* start Excerpted text *
A GS produces variable-sized output, but it needs to run with bounded memory requirements (among other things, the amount of memory available for buffers determines how many primitives can be Geometry Shaded in parallel), which is why the maximum number of output vertices is fixed at compile-time. This (together with the number of written output attributes) determines how much buffer space is allocated, and thus indirectly the maximum number of parallel GS invocations; if that number is too low, latency can't be fully hidden, and the GS will stall for some percentage of the time.
Also note that the GS inputs primitives (e.g. points, lines, triangles or patches, optionally with adjacency information), but outputs vertices – even though we send primitives down to the rasterizer! If the output primitive type is points, this is trivial. For lines and triangles however, we need to reassemble those vertices back into primitives again. This is handled by making the output vertices form a line or triangle strip, respectively. This handles what are perhaps the 3 most important cases well: single lines, triangles, or quads. It's not so convenient if the GS tries to do some actual extrusion or generate otherwise "complicated" geometry, which often needs several "restart strip" markers (which boils down to a single bit per vertex that denotes whether the current strip is continued or a new strip is started). So why the limitation? At the API level, it seems fairly arbitrary – why can't the GS just output a vertex list together with a small index buffer?
The answer boils down to two words: Primitive Assembly. This is what we're doing here – taking a number of vertices and assembling them into a full primitive to send down the pipeline. But we already use that functional block in this data path, just in front of the GS. So for GS, we need a second primitive assembly stage, which we'd like to keep simple, and assembling triangle strips is very simple indeed: a triangle is always 3 vertices from the output buffer in sequential order, with only a bit of glue logic to keep track of the current winding order. In other words, strips are not significantly more complex to support than what is arguably the simplest primitive of all (non-indexed lines/triangles), but they still save output buffer space (and hence give us more potential for parallelism) for typical primitives like quads.
* end Excerpted text *
* start Data rows *
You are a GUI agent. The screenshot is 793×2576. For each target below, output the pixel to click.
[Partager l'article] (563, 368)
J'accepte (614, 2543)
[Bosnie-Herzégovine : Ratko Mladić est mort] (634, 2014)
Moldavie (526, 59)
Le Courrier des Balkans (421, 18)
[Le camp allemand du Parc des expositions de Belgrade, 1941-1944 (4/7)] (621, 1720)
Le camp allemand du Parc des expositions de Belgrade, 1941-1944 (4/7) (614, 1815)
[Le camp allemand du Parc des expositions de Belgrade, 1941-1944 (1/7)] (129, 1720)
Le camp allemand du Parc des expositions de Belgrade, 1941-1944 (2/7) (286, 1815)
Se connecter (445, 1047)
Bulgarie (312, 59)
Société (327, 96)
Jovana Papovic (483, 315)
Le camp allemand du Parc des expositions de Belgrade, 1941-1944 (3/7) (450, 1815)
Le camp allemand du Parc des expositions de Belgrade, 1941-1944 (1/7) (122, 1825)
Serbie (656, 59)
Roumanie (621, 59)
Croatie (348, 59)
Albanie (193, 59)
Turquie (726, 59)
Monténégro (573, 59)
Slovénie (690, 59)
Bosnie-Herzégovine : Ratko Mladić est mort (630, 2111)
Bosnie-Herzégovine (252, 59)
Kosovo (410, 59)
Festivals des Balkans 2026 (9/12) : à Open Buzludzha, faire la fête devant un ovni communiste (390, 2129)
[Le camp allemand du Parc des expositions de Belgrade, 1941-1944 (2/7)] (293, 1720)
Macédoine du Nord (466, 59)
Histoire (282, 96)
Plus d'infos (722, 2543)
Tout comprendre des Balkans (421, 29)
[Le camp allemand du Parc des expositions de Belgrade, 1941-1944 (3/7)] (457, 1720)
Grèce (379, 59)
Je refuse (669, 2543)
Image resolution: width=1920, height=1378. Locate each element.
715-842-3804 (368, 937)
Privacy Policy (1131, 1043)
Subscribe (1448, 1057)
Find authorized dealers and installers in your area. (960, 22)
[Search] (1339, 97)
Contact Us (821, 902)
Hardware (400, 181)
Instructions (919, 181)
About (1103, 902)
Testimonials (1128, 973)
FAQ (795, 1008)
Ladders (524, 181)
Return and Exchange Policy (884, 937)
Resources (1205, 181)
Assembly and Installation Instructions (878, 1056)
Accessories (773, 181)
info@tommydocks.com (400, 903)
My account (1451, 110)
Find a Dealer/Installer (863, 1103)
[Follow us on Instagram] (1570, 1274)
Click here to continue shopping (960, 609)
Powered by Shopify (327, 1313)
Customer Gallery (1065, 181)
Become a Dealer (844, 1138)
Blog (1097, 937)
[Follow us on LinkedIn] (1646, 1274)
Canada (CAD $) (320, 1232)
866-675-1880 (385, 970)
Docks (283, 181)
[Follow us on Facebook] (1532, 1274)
* end Data rows *
> **Written instruction A**
Using the geometry shader text, decide whether each statement agrees with it. Answer yes or no for each, and quote the deciding words. (i) The maximum number of output vertices for a GS is fixed at compile-time. (ii) The GS takes vertices as input and outputs primitives. (iii) A "restart strip" marker takes several bits per vertex.
> **Written instruction B**
According to the geometry shader text, what is a triangle always made of when triangle strips are assembled?

> **Complete answer A**
(i) Yes: "which is why the maximum number of output vertices is fixed at compile-time"
(ii) No: "the GS inputs primitives (e.g. points, lines, triangles or patches, optionally with adjacency information), but outputs vertices"
(iii) No: "which boils down to a single bit per vertex that denotes whether the current strip is continued or a new strip is started"

> **Complete answer B**
Three vertices from the output buffer, taken in sequential order.